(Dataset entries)
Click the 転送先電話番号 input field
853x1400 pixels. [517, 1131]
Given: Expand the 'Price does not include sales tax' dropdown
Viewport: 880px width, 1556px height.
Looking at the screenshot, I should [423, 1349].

→ Requirement
With no line omitted, copy all the data exactly.

→ Finished exercise
Click the 転送先電話番号 input field
853x1400 pixels. [517, 1131]
Given: Expand the 'Price does not include sales tax' dropdown
Viewport: 880px width, 1556px height.
Looking at the screenshot, I should [423, 1349].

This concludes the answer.